In the following years, Churchill would continue painting through his second stint as Prime Minister and beyond, all the way until his death in 1965. In 1958, an exhibition entitled “Churchill, the Painter” toured North America and was a great success. It was, however, not without criticism. Many felt that his art was successful in that it rode on the coattails of Churchill’s fame as a politician and that his art was not of a high enough standard to be considered worthy of the attention it received. Some American authorities in the art world were dismissive of Churchill’s art. Nevertheless, Winston Churchill never claimed that his art was of high quality.
During his lifetime, Winston Churchill produced around 550 completed paintings.
Churchill’s mindset towards his painting was that it was just a hobby, and despite his insistence that he was merely an amateur, many love his works and treat them as if they were the result of a professional endeavor. He did sell a few paintings, but for the most part, he enjoyed gifting his creations to friends and family.
Churchill was a great believer in personal freedom, and this belief shone through his paintings. He loved to travel, and most of his paintings were done en plein air. He rejected the common theme of using dull, soft tones in painting and persisted with his love of bright colors.

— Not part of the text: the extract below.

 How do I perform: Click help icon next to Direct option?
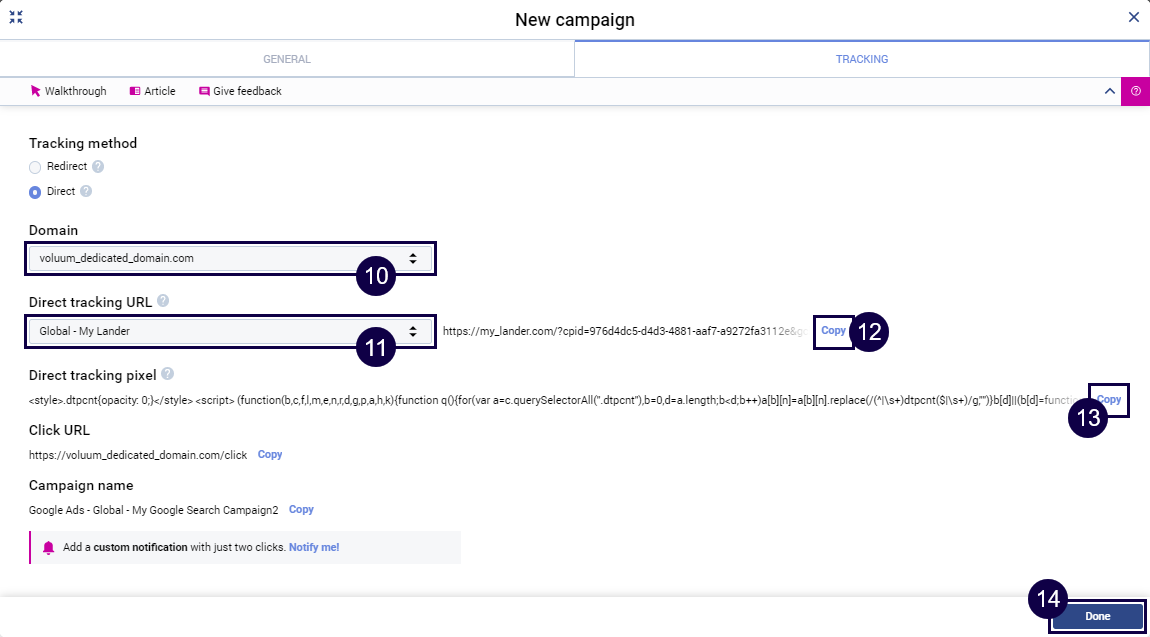coord(86,191)
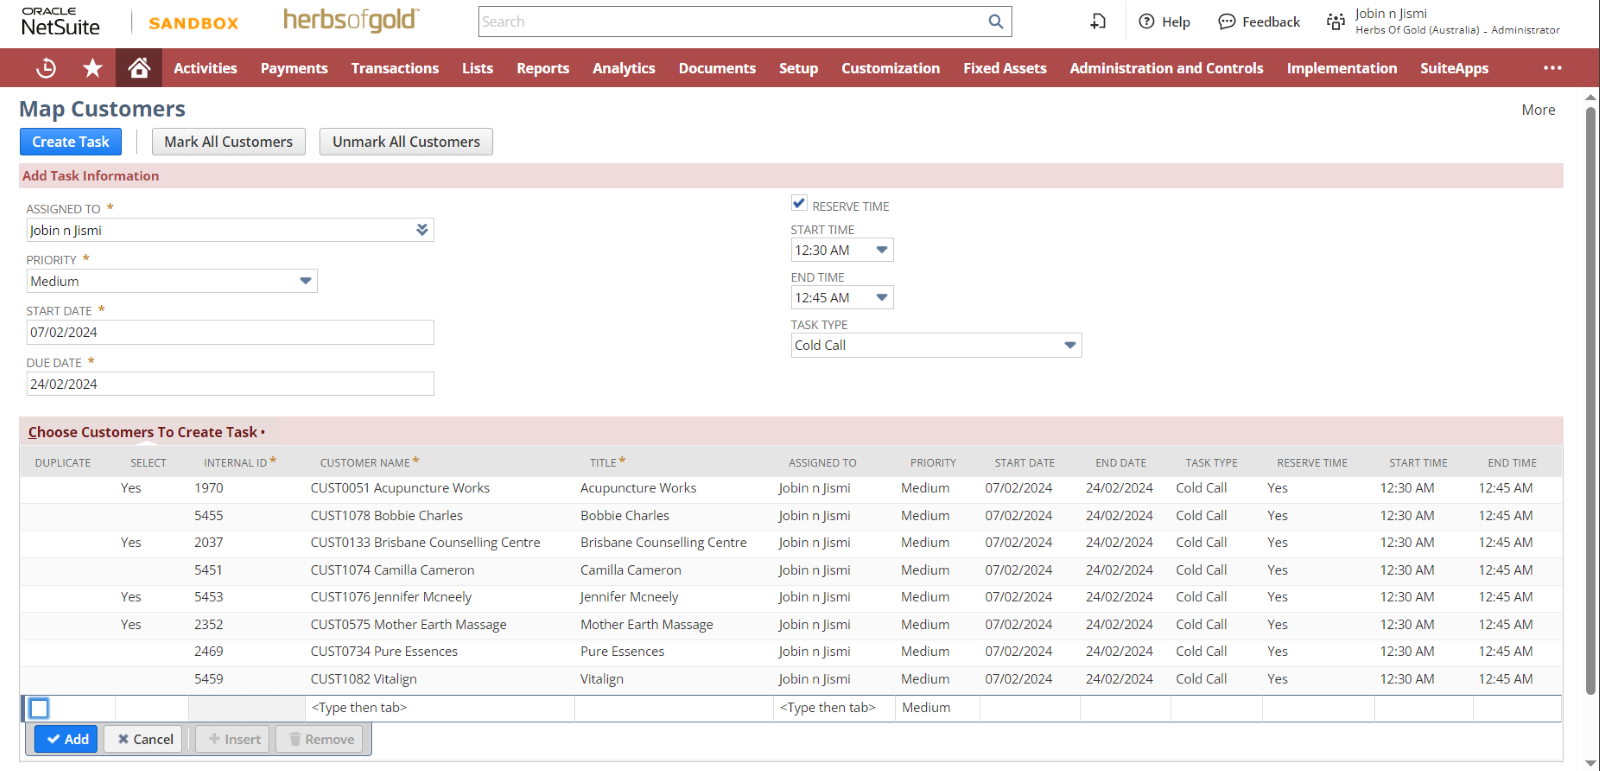This screenshot has width=1600, height=771.
Task: Open the Recent Records clock icon
Action: point(46,68)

“I must say I like bright colours. I agree with Ruskin in his denunciation of that school of painting who ‘eat slate-pencil and chalk, and assure everybody that they are nicer and purer than strawberries and plums.’”
His work was bold, colorful, and distinctive. And it fetches a very dear price in auction houses around the world today!
Winston Churchill’s art may not be comparable to the impressionist masters, but his art reveals important insight into one of history’s most influential people, and it stands as a testament to the positive qualities of creating art as a relaxing and enjoyable activity.
Churchill lived a difficult life filled with all the stresses of leadership in times of crisis, and his passion for art brought him much joy.